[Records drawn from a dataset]
——

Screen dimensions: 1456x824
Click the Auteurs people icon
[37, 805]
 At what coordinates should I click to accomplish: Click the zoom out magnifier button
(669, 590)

——

• **Directions for this task**
Each of the records is to be repeated word for word.

• **Task solution**
Screen dimensions: 1456x824
Click the Auteurs people icon
[37, 805]
 At what coordinates should I click to accomplish: Click the zoom out magnifier button
(669, 590)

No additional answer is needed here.